DATA TO PROCESS: Begin

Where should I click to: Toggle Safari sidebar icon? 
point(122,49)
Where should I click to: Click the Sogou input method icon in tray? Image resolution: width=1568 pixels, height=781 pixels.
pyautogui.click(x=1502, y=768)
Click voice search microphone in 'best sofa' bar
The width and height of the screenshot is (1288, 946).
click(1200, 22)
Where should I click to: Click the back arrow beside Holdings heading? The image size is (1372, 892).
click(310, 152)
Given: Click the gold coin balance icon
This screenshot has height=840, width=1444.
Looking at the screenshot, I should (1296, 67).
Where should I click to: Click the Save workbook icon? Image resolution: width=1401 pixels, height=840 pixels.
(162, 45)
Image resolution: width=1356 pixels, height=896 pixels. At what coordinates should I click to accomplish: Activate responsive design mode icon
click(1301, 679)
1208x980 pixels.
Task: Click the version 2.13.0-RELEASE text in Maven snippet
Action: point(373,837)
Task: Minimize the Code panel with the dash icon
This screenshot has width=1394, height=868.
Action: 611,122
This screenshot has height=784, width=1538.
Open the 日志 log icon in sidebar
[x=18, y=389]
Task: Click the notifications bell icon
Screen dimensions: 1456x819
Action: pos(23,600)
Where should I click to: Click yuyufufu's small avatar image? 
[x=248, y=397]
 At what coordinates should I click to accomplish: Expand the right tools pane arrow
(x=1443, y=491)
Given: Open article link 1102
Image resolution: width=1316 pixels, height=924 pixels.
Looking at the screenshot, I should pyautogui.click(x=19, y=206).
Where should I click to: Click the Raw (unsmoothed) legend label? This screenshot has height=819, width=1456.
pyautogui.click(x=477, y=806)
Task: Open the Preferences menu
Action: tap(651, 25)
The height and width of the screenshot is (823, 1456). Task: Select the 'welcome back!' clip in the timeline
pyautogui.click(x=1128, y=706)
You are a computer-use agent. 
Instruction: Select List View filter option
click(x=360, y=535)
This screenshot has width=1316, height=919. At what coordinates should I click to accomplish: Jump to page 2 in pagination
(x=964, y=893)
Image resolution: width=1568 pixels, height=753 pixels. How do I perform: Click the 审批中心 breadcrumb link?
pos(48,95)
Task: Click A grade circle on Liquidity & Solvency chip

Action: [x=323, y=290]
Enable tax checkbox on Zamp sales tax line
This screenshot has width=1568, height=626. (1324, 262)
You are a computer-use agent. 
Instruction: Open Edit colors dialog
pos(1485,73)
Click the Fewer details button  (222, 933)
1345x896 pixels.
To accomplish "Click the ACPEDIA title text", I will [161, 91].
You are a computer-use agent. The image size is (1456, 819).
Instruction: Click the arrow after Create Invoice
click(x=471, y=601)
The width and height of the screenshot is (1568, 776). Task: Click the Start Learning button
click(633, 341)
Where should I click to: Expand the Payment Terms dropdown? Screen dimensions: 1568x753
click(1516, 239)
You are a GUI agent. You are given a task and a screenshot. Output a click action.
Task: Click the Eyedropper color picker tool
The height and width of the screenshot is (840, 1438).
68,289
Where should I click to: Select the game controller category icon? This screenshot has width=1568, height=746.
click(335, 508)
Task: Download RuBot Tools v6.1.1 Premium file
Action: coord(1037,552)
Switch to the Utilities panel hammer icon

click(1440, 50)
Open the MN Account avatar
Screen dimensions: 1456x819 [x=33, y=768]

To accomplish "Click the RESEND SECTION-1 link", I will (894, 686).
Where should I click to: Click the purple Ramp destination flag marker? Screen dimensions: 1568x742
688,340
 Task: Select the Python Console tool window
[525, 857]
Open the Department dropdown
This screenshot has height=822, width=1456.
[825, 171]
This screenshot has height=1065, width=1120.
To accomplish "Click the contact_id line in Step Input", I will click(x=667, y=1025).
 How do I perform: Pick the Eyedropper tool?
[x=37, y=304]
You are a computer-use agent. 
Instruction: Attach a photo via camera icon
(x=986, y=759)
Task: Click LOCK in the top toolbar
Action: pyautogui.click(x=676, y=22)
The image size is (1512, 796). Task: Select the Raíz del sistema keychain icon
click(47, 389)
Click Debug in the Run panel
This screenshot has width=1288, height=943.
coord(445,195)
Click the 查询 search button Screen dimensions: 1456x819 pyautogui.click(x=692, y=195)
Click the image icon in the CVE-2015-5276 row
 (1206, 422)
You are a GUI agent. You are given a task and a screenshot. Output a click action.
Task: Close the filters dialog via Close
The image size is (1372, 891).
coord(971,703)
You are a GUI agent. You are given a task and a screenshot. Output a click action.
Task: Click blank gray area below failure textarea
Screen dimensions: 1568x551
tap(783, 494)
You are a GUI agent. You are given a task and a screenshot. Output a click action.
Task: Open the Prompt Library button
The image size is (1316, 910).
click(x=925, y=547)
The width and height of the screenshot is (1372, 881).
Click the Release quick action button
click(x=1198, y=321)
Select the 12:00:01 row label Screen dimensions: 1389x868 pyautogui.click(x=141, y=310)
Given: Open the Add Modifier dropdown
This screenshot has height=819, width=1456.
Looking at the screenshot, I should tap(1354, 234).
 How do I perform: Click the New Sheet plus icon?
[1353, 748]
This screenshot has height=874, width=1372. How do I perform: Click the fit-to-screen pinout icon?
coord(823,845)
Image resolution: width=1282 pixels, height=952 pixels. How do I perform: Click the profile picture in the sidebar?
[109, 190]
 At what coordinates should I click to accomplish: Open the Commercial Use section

DATA TO PROCESS: End

Above are the records; retype every one exactly.

EXPECTED OUTPUT>
Where should I click to: Toggle Safari sidebar icon? 
point(122,49)
Where should I click to: Click the Sogou input method icon in tray? Image resolution: width=1568 pixels, height=781 pixels.
pyautogui.click(x=1502, y=768)
Click voice search microphone in 'best sofa' bar
The width and height of the screenshot is (1288, 946).
click(1200, 22)
Where should I click to: Click the back arrow beside Holdings heading? The image size is (1372, 892).
click(310, 152)
Given: Click the gold coin balance icon
This screenshot has height=840, width=1444.
Looking at the screenshot, I should (1296, 67).
Where should I click to: Click the Save workbook icon? Image resolution: width=1401 pixels, height=840 pixels.
(162, 45)
Image resolution: width=1356 pixels, height=896 pixels. At what coordinates should I click to accomplish: Activate responsive design mode icon
click(1301, 679)
1208x980 pixels.
Task: Click the version 2.13.0-RELEASE text in Maven snippet
Action: point(373,837)
Task: Minimize the Code panel with the dash icon
This screenshot has width=1394, height=868.
Action: 611,122
This screenshot has height=784, width=1538.
Open the 日志 log icon in sidebar
[x=18, y=389]
Task: Click the notifications bell icon
Screen dimensions: 1456x819
Action: pos(23,600)
Where should I click to: Click yuyufufu's small avatar image? 
[x=248, y=397]
 At what coordinates should I click to accomplish: Expand the right tools pane arrow
(x=1443, y=491)
Given: Open article link 1102
Image resolution: width=1316 pixels, height=924 pixels.
Looking at the screenshot, I should pyautogui.click(x=19, y=206).
Where should I click to: Click the Raw (unsmoothed) legend label? This screenshot has height=819, width=1456.
pyautogui.click(x=477, y=806)
Task: Open the Preferences menu
Action: tap(651, 25)
The height and width of the screenshot is (823, 1456). Task: Select the 'welcome back!' clip in the timeline
pyautogui.click(x=1128, y=706)
You are a computer-use agent. 
Instruction: Select List View filter option
click(x=360, y=535)
This screenshot has width=1316, height=919. At what coordinates should I click to accomplish: Jump to page 2 in pagination
(x=964, y=893)
Image resolution: width=1568 pixels, height=753 pixels. How do I perform: Click the 审批中心 breadcrumb link?
pos(48,95)
Task: Click A grade circle on Liquidity & Solvency chip

Action: [x=323, y=290]
Enable tax checkbox on Zamp sales tax line
This screenshot has width=1568, height=626. (1324, 262)
You are a computer-use agent. 
Instruction: Open Edit colors dialog
pos(1485,73)
Click the Fewer details button  (222, 933)
1345x896 pixels.
To accomplish "Click the ACPEDIA title text", I will [161, 91].
You are a computer-use agent. The image size is (1456, 819).
Instruction: Click the arrow after Create Invoice
click(x=471, y=601)
The width and height of the screenshot is (1568, 776). Task: Click the Start Learning button
click(633, 341)
Where should I click to: Expand the Payment Terms dropdown? Screen dimensions: 1568x753
click(1516, 239)
You are a GUI agent. You are given a task and a screenshot. Output a click action.
Task: Click the Eyedropper color picker tool
The height and width of the screenshot is (840, 1438).
68,289
Where should I click to: Select the game controller category icon? This screenshot has width=1568, height=746.
click(335, 508)
Task: Download RuBot Tools v6.1.1 Premium file
Action: coord(1037,552)
Switch to the Utilities panel hammer icon

click(1440, 50)
Open the MN Account avatar
Screen dimensions: 1456x819 [x=33, y=768]

To accomplish "Click the RESEND SECTION-1 link", I will (894, 686).
Where should I click to: Click the purple Ramp destination flag marker? Screen dimensions: 1568x742
688,340
 Task: Select the Python Console tool window
[525, 857]
Open the Department dropdown
This screenshot has height=822, width=1456.
[825, 171]
This screenshot has height=1065, width=1120.
To accomplish "Click the contact_id line in Step Input", I will click(x=667, y=1025).
 How do I perform: Pick the Eyedropper tool?
[x=37, y=304]
You are a computer-use agent. 
Instruction: Attach a photo via camera icon
(x=986, y=759)
Task: Click LOCK in the top toolbar
Action: pyautogui.click(x=676, y=22)
The image size is (1512, 796). Task: Select the Raíz del sistema keychain icon
click(47, 389)
Click Debug in the Run panel
This screenshot has width=1288, height=943.
coord(445,195)
Click the 查询 search button Screen dimensions: 1456x819 pyautogui.click(x=692, y=195)
Click the image icon in the CVE-2015-5276 row
 (1206, 422)
You are a GUI agent. You are given a task and a screenshot. Output a click action.
Task: Close the filters dialog via Close
The image size is (1372, 891).
coord(971,703)
You are a GUI agent. You are given a task and a screenshot. Output a click action.
Task: Click blank gray area below failure textarea
Screen dimensions: 1568x551
tap(783, 494)
You are a GUI agent. You are given a task and a screenshot. Output a click action.
Task: Open the Prompt Library button
The image size is (1316, 910).
click(x=925, y=547)
The width and height of the screenshot is (1372, 881).
Click the Release quick action button
click(x=1198, y=321)
Select the 12:00:01 row label Screen dimensions: 1389x868 pyautogui.click(x=141, y=310)
Given: Open the Add Modifier dropdown
This screenshot has height=819, width=1456.
Looking at the screenshot, I should tap(1354, 234).
 How do I perform: Click the New Sheet plus icon?
[1353, 748]
This screenshot has height=874, width=1372. How do I perform: Click the fit-to-screen pinout icon?
coord(823,845)
Image resolution: width=1282 pixels, height=952 pixels. How do I perform: Click the profile picture in the sidebar?
[109, 190]
 At what coordinates should I click to accomplish: Open the Commercial Use section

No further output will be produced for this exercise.